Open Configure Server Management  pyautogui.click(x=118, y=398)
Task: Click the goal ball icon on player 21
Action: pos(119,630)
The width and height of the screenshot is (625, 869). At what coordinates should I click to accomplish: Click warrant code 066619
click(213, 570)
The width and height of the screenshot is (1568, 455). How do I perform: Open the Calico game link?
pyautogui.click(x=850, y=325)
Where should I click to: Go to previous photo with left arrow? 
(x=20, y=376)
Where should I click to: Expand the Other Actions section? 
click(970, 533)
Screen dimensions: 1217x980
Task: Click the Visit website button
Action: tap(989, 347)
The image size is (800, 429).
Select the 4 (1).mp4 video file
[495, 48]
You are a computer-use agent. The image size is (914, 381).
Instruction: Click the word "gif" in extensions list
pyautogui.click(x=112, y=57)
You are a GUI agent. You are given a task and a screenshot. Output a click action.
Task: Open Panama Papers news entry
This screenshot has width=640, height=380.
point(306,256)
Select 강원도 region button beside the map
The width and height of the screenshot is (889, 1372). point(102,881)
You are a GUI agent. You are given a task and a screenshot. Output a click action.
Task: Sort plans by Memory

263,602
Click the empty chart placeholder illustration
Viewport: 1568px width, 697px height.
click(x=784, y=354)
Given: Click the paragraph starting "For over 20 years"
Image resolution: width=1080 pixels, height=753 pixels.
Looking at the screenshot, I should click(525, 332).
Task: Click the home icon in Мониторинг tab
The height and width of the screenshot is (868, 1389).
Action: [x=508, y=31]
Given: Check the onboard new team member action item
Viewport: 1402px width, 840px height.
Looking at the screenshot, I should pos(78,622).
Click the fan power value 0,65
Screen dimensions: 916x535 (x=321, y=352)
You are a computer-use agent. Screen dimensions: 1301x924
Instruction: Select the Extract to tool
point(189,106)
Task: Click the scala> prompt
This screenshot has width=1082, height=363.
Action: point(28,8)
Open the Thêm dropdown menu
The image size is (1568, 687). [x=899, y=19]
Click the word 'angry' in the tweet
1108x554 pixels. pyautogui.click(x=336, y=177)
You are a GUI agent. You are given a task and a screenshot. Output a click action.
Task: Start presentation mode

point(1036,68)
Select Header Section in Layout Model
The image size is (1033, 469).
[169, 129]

::::::::

Task objective
Give back exactly the lines above starting at the line where "Where should I click to: Go" appears and ending at the line where "Task: Open Panama Papers news entry" appears, both included, with no other lines.

Final answer
Where should I click to: Go to previous photo with left arrow? 
(x=20, y=376)
Where should I click to: Expand the Other Actions section? 
click(970, 533)
Screen dimensions: 1217x980
Task: Click the Visit website button
Action: tap(989, 347)
The image size is (800, 429).
Select the 4 (1).mp4 video file
[495, 48]
You are a computer-use agent. The image size is (914, 381).
Instruction: Click the word "gif" in extensions list
pyautogui.click(x=112, y=57)
You are a GUI agent. You are given a task and a screenshot. Output a click action.
Task: Open Panama Papers news entry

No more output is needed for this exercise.